ENTERPRISE — A new federal lawsuit to bypass state-required regulations on collecting signatures for a ballot measure was filed Wednesday, July 22, by Move Oregon’s Border for a Greater Idaho after an earlier suit was denied by a federal judge.
U.S. District Judge Michael J. McShane ruled Monday, July 20, that MOB had not demonstrated “reasonable diligence” in attempting to collect signatures amid the limitations due to the coronavirus pandemic, according to a report by the Oregonian.
MOB leader Mike McCarter said Thursday, July 23, he refiled the suit with more substantial evidence documenting the group’s efforts. He said he submitted the numbers of signatures gathered in all 17 counties listed in the earlier suit, as well as the numerous signature-collection stations throughout those counties.
The counties are those in Eastern and Southern Oregon where many voters feel ignored by the urban-dominated northwest section of the state and the government in Salem, McCarter said. He and his supporters see Idaho as a more favorable climate for politics, a conservative way of thinking, taxes and the cost of living.

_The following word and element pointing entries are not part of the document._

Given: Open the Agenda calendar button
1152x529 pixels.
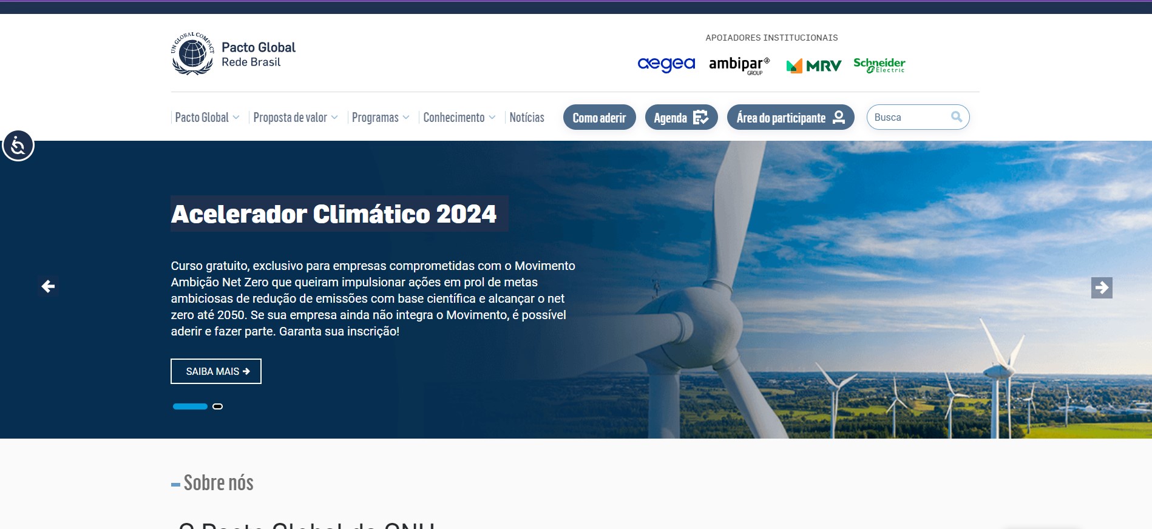Looking at the screenshot, I should 681,118.
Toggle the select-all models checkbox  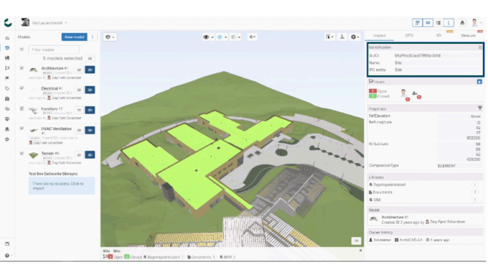point(22,49)
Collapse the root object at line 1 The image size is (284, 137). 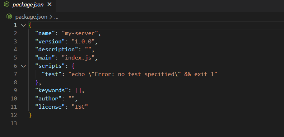[23, 25]

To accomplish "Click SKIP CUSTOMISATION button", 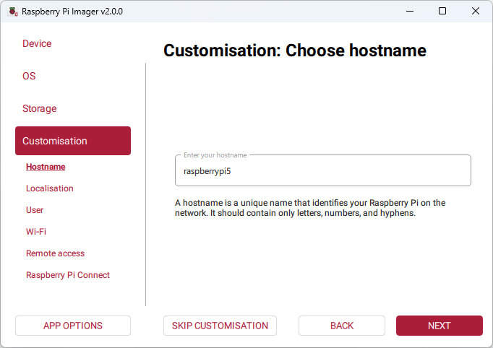I will (x=220, y=326).
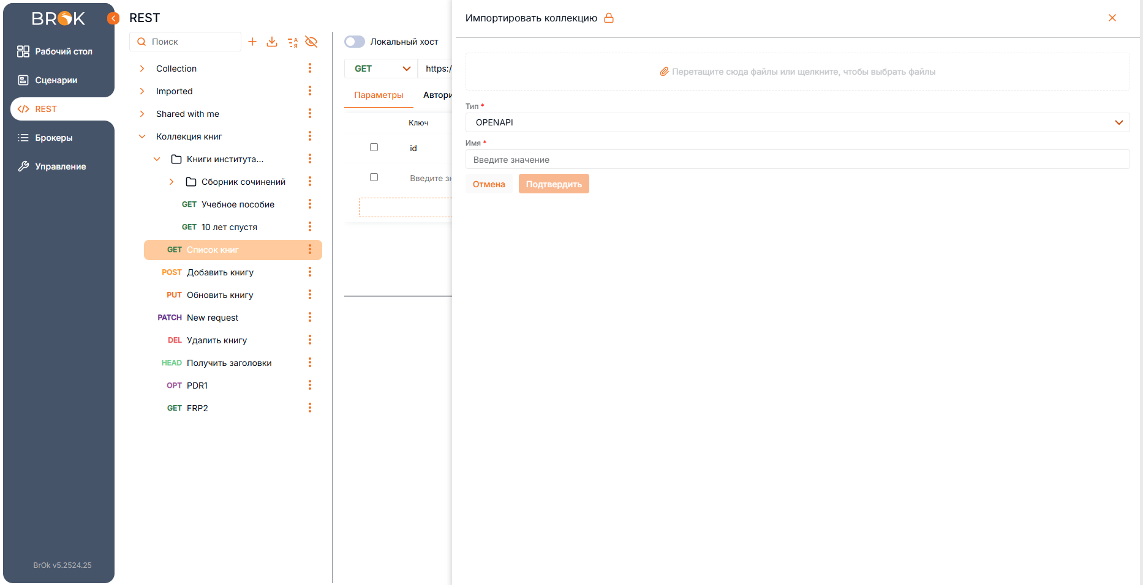Open the GET method dropdown
This screenshot has height=585, width=1143.
click(x=381, y=69)
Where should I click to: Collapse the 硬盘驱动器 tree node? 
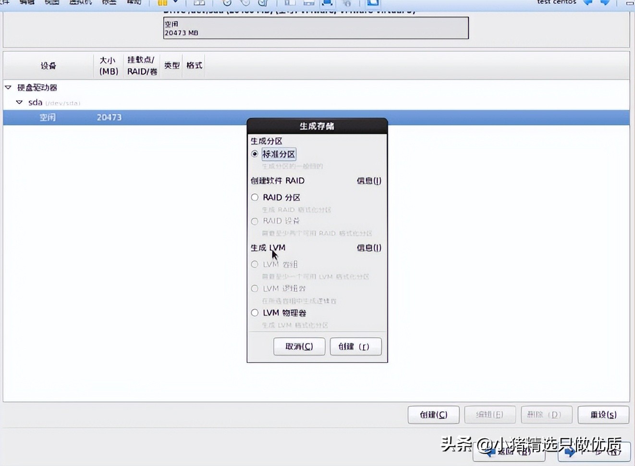[x=7, y=87]
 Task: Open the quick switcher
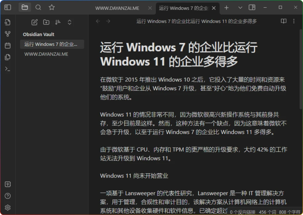tap(8, 22)
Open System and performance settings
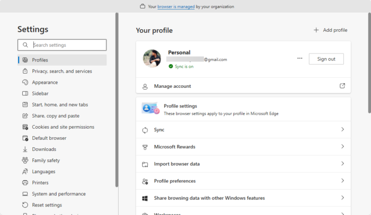The height and width of the screenshot is (215, 371). pyautogui.click(x=58, y=194)

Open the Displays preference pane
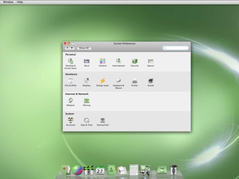(x=87, y=81)
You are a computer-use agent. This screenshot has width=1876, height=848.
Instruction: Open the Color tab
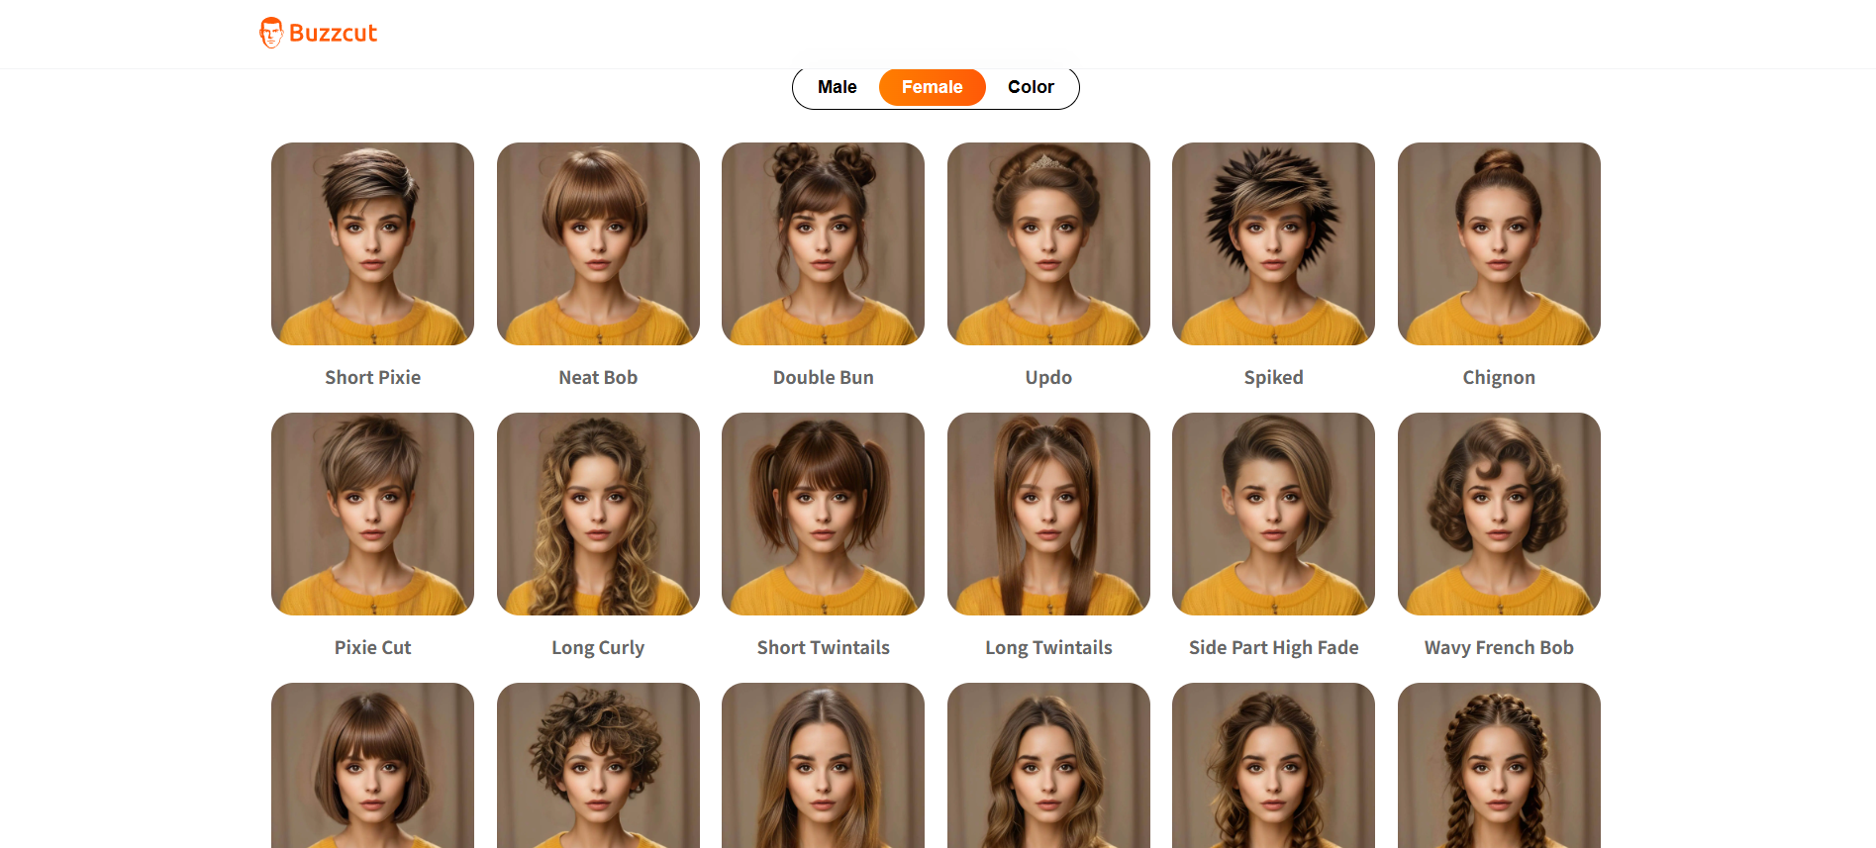[x=1031, y=87]
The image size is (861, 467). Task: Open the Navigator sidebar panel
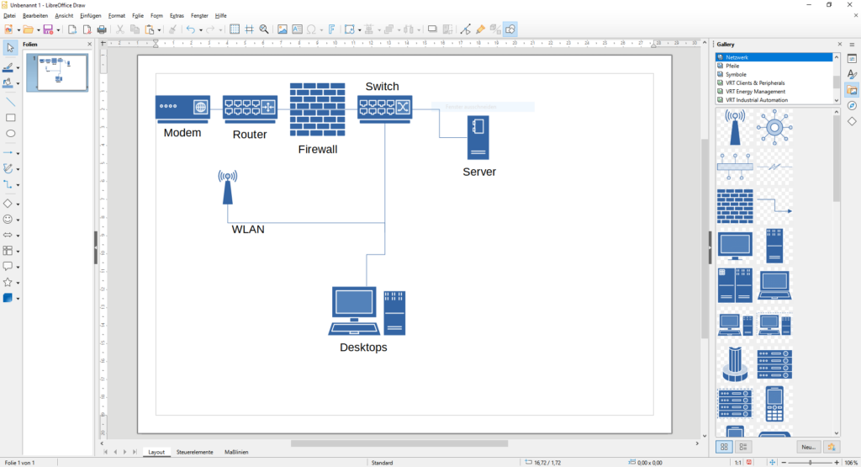[852, 105]
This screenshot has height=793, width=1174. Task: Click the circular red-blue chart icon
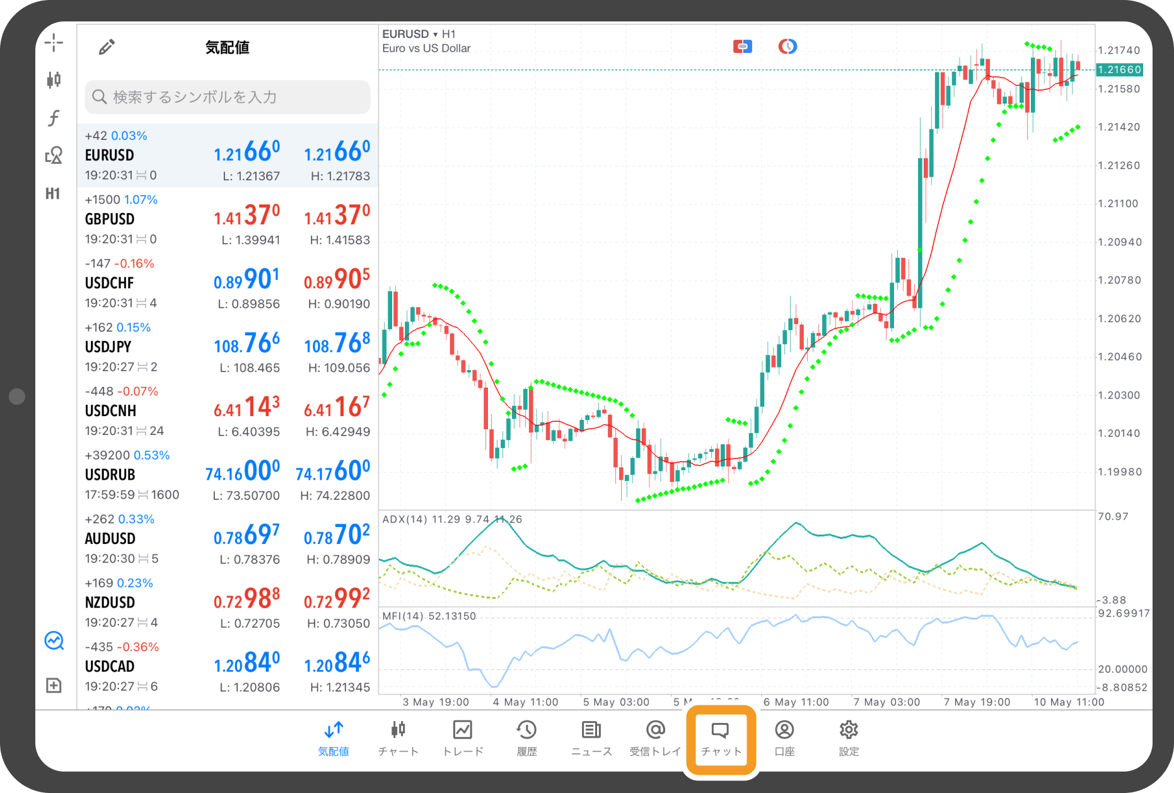pos(787,47)

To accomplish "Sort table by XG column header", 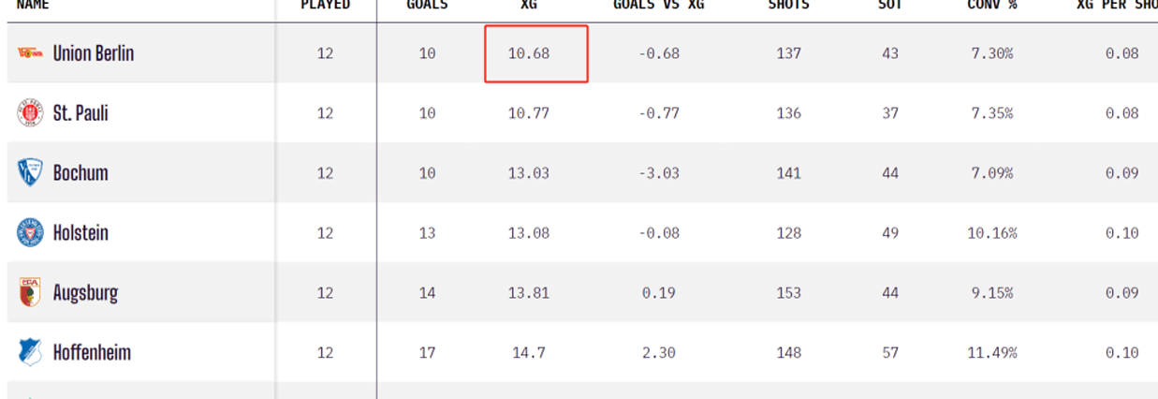I will (529, 5).
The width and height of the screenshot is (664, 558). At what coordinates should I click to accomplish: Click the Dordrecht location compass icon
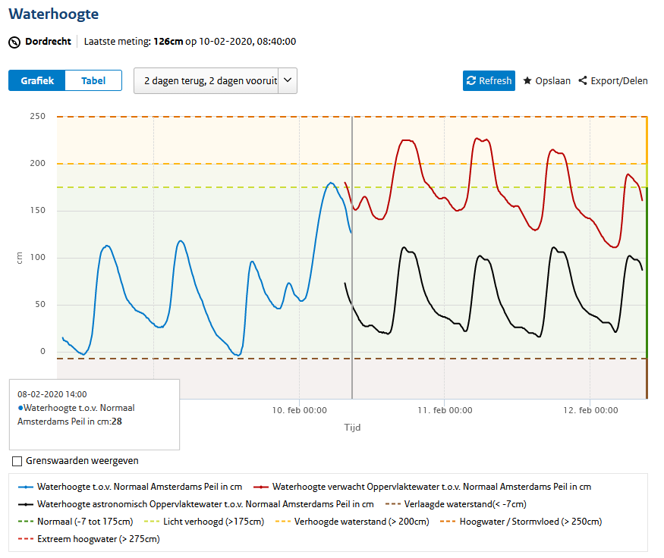coord(14,42)
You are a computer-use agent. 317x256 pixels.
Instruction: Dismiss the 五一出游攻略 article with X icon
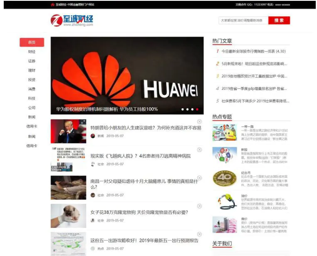click(199, 234)
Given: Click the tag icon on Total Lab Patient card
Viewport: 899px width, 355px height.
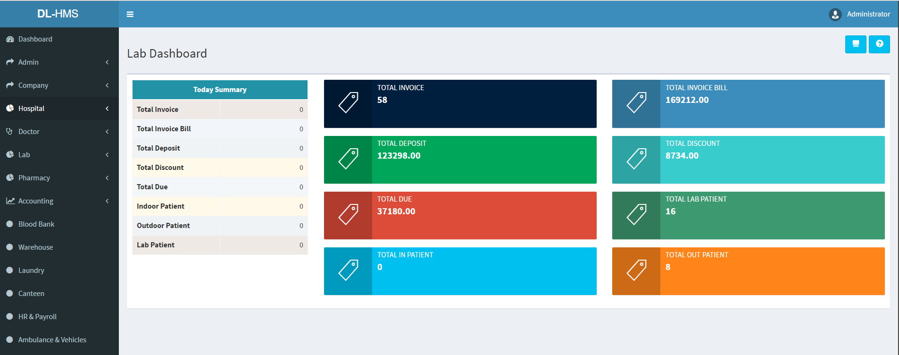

He said that in Wallowa County, where only 242 signatures are needed, about 138% have been collected. He plans to submit them to county Clerk Sandy Lathrop sometime this week. He said his group will continue to collect signatures right up to the Aug. 5 deadline for inclusion on the November ballot.
The individual county ballot measures — if approved — would require each county’s commissioners to meet quarterly and consider their county’s interests in becoming a part of Idaho. Moving the border would require approval of both state legislatures, as well as by Congress.
But, McCarter still maintains, the unusual circumstances of the COVID-19 pandemic hinder efforts to collect signatures.
“It’s just tough to get people,” he said. “You can’t stand in front of a store because if you attract too much attention you get asked to leave.”
McCarter said he didn’t total all the signatures since the effort is done on a county-by-county basis.
“We may have 3,000, 4,000, 5,000 signatures in but that doesn’t matter because we’re doing it county by county,” he said.
He said Wallowa County has the highest percentage of signatures gathered. Jefferson County is next with about 98%. Several are in the 50% range, he said.
McCarter said that while he won’t give up if the measures don’t make it onto the November ballot, he considers getting it on this year’s ballot urgent because it’s a presidential election year where turnout is always much higher than in off-year elections.
“We’re going to keep on digging no matter what,” he said.